Not long ago, in fact about the time I watched Yakubu  beaming his conqueror’s smile on television  – and this is two or more weeks ago – I saw “representatives” of National Association of Nigerian Students (NANS) posing with President Buhari in Aso Rock on television – NTA, I think. Some tabloids also had this picture. And shortly after the visit of the students’ “representatives” to Aso Rock, NANS was reported to have allegedly issued a two-week ultimatum to ASUU and government to open the public universities. I shook my head, and I am still shaking my head. So the students want ASUU to return to classes instead of toeing the progressive line of ASUU that is waging a just and true struggle against the treacherously treacherous and poorly poor funding of our public universities? If the students “representatives” are true students’ representatives they should or ought to know that the current (2019) 5.23% allocation to education by President Buhari instead of the United Nations’ benchmark of 26% is not just a false start but is not in any way a percentage to start with. President Buhari’s percentage is the worst ever in our country’s history. Haba, Baba Buhari!

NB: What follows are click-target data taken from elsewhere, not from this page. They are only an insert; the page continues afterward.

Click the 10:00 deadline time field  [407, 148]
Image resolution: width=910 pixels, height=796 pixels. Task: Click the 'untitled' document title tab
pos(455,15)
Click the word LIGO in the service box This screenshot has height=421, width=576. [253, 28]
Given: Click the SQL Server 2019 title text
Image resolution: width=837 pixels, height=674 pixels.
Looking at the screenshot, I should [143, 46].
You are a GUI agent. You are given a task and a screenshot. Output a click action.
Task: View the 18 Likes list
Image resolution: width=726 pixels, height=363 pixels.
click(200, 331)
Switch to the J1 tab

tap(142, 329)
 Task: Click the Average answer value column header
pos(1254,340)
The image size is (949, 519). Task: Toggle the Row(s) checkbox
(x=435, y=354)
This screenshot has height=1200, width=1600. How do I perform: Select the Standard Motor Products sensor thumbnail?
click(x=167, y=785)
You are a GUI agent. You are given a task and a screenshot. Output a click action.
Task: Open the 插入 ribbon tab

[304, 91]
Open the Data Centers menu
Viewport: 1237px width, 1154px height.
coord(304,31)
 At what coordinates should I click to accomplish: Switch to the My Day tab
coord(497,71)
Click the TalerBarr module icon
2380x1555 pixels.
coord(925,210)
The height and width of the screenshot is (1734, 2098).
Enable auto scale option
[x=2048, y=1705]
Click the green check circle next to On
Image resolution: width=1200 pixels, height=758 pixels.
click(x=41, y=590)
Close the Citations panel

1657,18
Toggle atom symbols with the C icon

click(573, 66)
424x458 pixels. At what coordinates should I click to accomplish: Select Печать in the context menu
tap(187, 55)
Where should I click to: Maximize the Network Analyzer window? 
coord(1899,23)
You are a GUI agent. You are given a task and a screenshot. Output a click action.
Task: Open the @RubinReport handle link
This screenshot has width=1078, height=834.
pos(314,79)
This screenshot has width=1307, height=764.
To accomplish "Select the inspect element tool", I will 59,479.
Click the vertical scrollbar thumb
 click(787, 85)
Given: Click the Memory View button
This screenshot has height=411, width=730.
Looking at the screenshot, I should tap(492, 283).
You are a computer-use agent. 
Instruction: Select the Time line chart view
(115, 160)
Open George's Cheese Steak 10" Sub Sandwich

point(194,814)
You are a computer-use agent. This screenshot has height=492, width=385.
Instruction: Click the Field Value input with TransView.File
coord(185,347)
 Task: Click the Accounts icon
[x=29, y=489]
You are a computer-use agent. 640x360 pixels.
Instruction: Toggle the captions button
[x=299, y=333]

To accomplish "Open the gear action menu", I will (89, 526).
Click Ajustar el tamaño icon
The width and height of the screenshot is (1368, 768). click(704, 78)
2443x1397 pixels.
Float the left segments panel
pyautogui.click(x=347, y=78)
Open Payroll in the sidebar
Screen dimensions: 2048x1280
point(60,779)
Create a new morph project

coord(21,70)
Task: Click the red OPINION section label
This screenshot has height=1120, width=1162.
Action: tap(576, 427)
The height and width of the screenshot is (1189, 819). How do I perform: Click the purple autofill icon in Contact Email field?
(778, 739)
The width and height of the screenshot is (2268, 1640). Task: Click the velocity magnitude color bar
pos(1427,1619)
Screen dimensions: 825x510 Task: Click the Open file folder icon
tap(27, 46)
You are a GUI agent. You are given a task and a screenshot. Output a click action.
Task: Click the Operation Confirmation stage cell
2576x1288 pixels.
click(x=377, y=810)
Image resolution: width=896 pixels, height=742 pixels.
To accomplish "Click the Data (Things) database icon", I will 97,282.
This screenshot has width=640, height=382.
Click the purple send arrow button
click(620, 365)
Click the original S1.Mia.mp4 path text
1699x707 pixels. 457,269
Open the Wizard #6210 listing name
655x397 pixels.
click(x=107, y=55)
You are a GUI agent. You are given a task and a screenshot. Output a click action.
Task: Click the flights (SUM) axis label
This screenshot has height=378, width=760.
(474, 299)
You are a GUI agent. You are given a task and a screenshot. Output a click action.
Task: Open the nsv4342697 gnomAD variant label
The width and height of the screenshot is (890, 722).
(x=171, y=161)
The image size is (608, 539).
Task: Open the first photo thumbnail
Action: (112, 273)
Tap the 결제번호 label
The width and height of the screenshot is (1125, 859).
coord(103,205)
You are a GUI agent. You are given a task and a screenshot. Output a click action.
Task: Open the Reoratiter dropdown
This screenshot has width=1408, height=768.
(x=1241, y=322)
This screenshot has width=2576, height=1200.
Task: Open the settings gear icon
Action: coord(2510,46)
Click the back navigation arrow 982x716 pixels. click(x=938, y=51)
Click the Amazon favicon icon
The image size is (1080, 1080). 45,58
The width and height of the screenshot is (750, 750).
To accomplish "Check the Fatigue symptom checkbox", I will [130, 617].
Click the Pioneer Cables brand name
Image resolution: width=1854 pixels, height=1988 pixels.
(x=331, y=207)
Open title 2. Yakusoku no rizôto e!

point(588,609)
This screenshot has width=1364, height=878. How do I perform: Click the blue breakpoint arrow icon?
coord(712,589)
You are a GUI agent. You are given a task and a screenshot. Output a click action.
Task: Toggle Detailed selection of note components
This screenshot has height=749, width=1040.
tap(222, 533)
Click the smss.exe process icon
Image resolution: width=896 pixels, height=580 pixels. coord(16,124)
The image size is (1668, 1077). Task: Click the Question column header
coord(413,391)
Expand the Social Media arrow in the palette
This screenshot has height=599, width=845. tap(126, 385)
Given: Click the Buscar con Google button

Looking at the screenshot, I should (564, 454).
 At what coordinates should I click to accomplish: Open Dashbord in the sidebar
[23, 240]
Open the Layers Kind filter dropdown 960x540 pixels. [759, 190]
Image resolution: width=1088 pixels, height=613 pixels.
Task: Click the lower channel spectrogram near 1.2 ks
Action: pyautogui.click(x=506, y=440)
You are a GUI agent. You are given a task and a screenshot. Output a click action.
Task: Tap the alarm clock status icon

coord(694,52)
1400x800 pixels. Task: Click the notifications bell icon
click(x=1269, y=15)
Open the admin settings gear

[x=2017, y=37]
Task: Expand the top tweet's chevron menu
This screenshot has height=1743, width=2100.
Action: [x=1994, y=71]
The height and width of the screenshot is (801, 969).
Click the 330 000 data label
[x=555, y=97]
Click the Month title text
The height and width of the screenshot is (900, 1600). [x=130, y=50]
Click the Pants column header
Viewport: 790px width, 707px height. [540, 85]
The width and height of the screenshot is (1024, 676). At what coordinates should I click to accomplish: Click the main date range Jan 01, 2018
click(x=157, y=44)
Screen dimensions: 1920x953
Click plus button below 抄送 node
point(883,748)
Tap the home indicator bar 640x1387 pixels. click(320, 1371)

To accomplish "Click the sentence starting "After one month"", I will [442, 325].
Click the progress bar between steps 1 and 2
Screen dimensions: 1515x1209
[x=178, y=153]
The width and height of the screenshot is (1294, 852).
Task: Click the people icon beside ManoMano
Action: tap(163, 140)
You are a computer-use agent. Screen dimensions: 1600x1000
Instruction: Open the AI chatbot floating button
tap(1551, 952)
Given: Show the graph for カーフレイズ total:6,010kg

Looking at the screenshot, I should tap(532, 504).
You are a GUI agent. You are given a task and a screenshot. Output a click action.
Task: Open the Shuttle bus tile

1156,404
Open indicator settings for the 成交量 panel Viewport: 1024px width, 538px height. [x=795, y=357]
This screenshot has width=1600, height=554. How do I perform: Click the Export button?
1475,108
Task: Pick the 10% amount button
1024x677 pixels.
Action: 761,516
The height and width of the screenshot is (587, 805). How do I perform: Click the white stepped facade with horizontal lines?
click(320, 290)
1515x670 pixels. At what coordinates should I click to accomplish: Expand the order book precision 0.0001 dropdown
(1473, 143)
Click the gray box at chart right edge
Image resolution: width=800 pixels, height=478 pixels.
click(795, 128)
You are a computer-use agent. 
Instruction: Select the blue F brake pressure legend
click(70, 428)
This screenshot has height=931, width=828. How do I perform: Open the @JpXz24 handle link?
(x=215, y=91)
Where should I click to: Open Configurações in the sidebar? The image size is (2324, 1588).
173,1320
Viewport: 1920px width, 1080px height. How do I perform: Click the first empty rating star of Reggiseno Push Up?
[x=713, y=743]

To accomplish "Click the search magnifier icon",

But this letter is not addressed to NANS whom ASUU should not even have a chat with on this subject lest ASUU be accused in official government-quarters of inciting students who are shifting to the right of a regime that wants to destroy forever our public universities. But the progressives among the students must be encouraged thoroughly through public instruments such as this to interrogate themselves and subsequently bring back to the correct fold the lackeys of government in their midst, lackeys who are hiding the truth about the current state of our public universities.

ASUU our ASUU has always been a martyr to truth. It is the only true union in our country that is not strange to martyrdom and that has accepted martyrdom for the educational advancement and overall progress of our country. Our modern history affirms this truth. This is your ASUU which is our ASUU – from the president to the non-president of ASUU. Your watch-words always must be: semperparatus (always prepared) and semperfidelis (always faithful). This way ASUU shall regain paradise. And sense go pass sense. Nobody should play government’s game which is the game of deception. Government’s oppression of ASUU must end. Sense pass sense. Yes.